Cet interdit s’applique dès l’instant de l’entrée de Chabbat. Aussi, quand une femme a reçu le Chabbat par l’allumage des veilleuses, il lui est interdit de boire, jusqu’au moment où elle accomplira la mitsva du Qidouch. De même, il est interdit à un homme qui a accueilli la tosséfet Chabbat[f] de manger ou de boire avant de réaliser la mitsva du Qidouch. Si l’on n’a pas accompli la mitsva de tosséfet Chabbat, c’est depuis le coucher du soleil qu’il sera interdit de manger, car à ce moment le Chabbat commence, indépendamment du fait qu’on l’accueille (Michna Beroura 271, 11 ; cf. Chemirat Chabbat Kehilkhata 43, 46).

Le matin de Chabbat également, après l’office de Cha’harit, il est interdit de manger ou de boire avant le Qidouch.

Certaines personnes voudraient manger et boire avant la prière du matin ; mais comme on le sait, la chose est interdite, comme l’enseignent nos sages : « Quiconque mange et boit avant de prier, à lui s’applique le verset (1 Rois 14, 9) : “Et Moi, tu m’as rejeté loin de toi[g]”. Le Saint béni soit-Il dit : “Après qu’il s’est enorgueilli (en satisfaisant ses désirs), celui-ci accepterait le joug de la royauté des Cieux !” » (Berakhot 10b)[h]. En revanche, il est permis de boire de l’eau avant la prière, car le fait d’en boire n’est aucunement un signe d’orgueil.
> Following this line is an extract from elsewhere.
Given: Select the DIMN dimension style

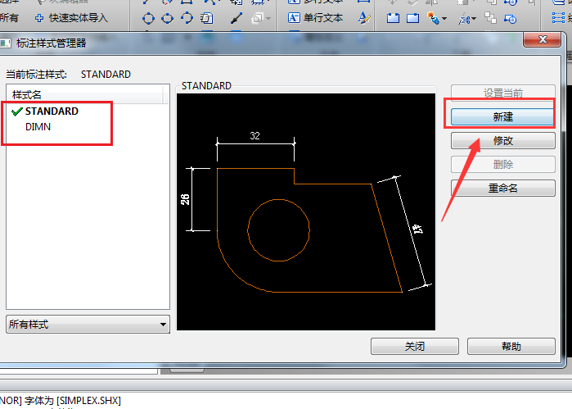Looking at the screenshot, I should (38, 127).
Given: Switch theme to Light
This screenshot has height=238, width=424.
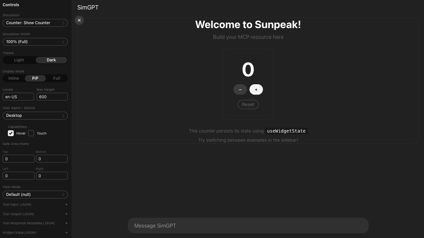Looking at the screenshot, I should coord(19,60).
Les décisionnaires enseignent que, si l’on en a besoin, on est même autorisé à boire du café ou du thé. Et si l’on en éprouve l’ardent besoin, il est même permis d’adoucir ces boissons en y ajoutant un peu de sucre et de lait (Choul’han ‘Aroukh, Ora’h ‘Haïm 89, 3-4).

Si l’on est malade, et que l’on ait besoin de manger avant la prière, ou que l’on ait très faim, au point de savoir que, si l’on ne mangeait rien, on ne pourrait se concentrer dans sa prière, on est autorisé à manger un peu avant l’office (cf. La Prière d’Israël 12, 6-7). Et quoique certains auteurs disent que l’on doit en ce cas réciter le Qidouch, on ne dit pas, en pratique, le Qidouch avant la prière, car la coutume est conforme à l’opinion de ceux qui estiment que l’obligation du Qidouch ne commence à courir qu’après la prière de Cha’harit[12].

Une femme qui a l’habitude de réciter la ‘Amida de Cha’harit est autorisée à boire avant sa prière. En cas de besoin, il lui est même permis de manger, comme les hommes, car tant qu’elle n’a pas prié, l’obligation du Qidouch ne pèse pas sur elle. En revanche, quand une femme ne dit habituellement que les bénédictions matinales (Birkot hacha’har), l’obligation du Qidouch lui incombe dès le lever ; si elle souhaite manger ou boire, elle récitera d’abord les bénédictions matinales, puis dira le Qidouch, après quoi elle mangera et boira. En cas d’impérieuse nécessité – par exemple si elle ne sait pas réciter le Qidouch et qu’elle ait très soif –, elle pourra boire ; et si elle éprouve un grand besoin de manger, elle mangera (La Prière juive au féminin 22, 10)[13].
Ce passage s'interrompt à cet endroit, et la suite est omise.